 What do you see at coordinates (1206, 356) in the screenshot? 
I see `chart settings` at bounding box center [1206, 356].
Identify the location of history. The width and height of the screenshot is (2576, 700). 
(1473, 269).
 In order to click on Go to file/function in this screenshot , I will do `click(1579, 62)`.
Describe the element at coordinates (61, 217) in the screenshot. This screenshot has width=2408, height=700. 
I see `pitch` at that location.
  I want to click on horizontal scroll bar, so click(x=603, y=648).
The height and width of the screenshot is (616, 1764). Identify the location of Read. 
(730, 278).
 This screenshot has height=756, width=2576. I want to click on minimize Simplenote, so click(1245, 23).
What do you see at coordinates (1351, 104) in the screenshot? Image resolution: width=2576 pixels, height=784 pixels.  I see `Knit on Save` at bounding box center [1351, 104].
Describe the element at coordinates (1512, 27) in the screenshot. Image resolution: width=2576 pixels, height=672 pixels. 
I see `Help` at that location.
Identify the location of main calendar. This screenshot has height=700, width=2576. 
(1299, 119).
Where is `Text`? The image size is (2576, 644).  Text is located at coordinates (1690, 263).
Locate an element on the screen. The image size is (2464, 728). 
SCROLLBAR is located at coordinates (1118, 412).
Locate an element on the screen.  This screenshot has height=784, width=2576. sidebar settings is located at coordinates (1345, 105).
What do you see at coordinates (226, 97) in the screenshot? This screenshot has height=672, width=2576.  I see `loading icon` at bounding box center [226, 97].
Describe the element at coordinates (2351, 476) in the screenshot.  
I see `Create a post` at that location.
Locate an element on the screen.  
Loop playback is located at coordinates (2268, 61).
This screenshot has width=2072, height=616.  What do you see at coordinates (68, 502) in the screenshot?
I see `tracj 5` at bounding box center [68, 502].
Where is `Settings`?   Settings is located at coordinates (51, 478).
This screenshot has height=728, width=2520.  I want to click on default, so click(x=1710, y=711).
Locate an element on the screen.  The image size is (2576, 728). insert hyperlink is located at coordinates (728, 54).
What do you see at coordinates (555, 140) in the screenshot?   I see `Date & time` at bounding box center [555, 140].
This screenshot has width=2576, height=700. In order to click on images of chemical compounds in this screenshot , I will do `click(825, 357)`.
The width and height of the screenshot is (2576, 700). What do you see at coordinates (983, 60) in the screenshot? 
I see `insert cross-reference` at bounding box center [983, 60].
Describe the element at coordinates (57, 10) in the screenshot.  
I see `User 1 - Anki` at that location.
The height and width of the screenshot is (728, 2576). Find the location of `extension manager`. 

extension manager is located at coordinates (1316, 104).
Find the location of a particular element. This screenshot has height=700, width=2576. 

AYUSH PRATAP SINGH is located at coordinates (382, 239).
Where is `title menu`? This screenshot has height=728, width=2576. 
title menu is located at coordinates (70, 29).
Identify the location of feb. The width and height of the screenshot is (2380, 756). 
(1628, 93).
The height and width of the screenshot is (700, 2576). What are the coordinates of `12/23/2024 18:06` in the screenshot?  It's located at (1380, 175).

* _What you have to do_:
Recast the listing above as a numbered list with one entry per line, and leave out the blank lines.

* _Written answer_:
1.  What do you see at coordinates (1206, 356) in the screenshot? 
2. I see `chart settings` at bounding box center [1206, 356].
3. Identify the location of history. The width and height of the screenshot is (2576, 700). 
4. (1473, 269).
5.  In order to click on Go to file/function in this screenshot , I will do `click(1579, 62)`.
6. Describe the element at coordinates (61, 217) in the screenshot. This screenshot has width=2408, height=700. 
7. I see `pitch` at that location.
8.   I want to click on horizontal scroll bar, so click(x=603, y=648).
9. The height and width of the screenshot is (616, 1764). Identify the location of Read. 
10. (730, 278).
11.  This screenshot has height=756, width=2576. I want to click on minimize Simplenote, so click(1245, 23).
12. What do you see at coordinates (1351, 104) in the screenshot? Image resolution: width=2576 pixels, height=784 pixels.  I see `Knit on Save` at bounding box center [1351, 104].
13. Describe the element at coordinates (1512, 27) in the screenshot. Image resolution: width=2576 pixels, height=672 pixels. 
14. I see `Help` at that location.
15. Identify the location of main calendar. This screenshot has height=700, width=2576. 
16. (1299, 119).
17. Where is `Text`? The image size is (2576, 644).  Text is located at coordinates (1690, 263).
18. Locate an element on the screen. The image size is (2464, 728). 
19. SCROLLBAR is located at coordinates (1118, 412).
20. Locate an element on the screen.  This screenshot has height=784, width=2576. sidebar settings is located at coordinates (1345, 105).
21. What do you see at coordinates (226, 97) in the screenshot? This screenshot has height=672, width=2576.  I see `loading icon` at bounding box center [226, 97].
22. Describe the element at coordinates (2351, 476) in the screenshot.  
23. I see `Create a post` at that location.
24. Locate an element on the screen.  
25. Loop playback is located at coordinates (2268, 61).
26. This screenshot has width=2072, height=616.  What do you see at coordinates (68, 502) in the screenshot?
27. I see `tracj 5` at bounding box center [68, 502].
28. Where is `Settings`?   Settings is located at coordinates (51, 478).
29. This screenshot has height=728, width=2520.  I want to click on default, so click(x=1710, y=711).
30. Locate an element on the screen.  The image size is (2576, 728). insert hyperlink is located at coordinates (728, 54).
31. What do you see at coordinates (555, 140) in the screenshot?   I see `Date & time` at bounding box center [555, 140].
32. This screenshot has width=2576, height=700. In order to click on images of chemical compounds in this screenshot , I will do `click(825, 357)`.
33. The width and height of the screenshot is (2576, 700). What do you see at coordinates (983, 60) in the screenshot? 
34. I see `insert cross-reference` at bounding box center [983, 60].
35. Describe the element at coordinates (57, 10) in the screenshot.  
36. I see `User 1 - Anki` at that location.
37. The height and width of the screenshot is (728, 2576). Find the location of `extension manager`. 
38. extension manager is located at coordinates (1316, 104).
39. Find the location of a particular element. This screenshot has height=700, width=2576. 
40. AYUSH PRATAP SINGH is located at coordinates (382, 239).
41. Where is `title menu`? This screenshot has height=728, width=2576. 
42. title menu is located at coordinates (70, 29).
43. Identify the location of feb. The width and height of the screenshot is (2380, 756). 
44. (1628, 93).
45. The height and width of the screenshot is (700, 2576). What are the coordinates of `12/23/2024 18:06` in the screenshot?  It's located at (1380, 175).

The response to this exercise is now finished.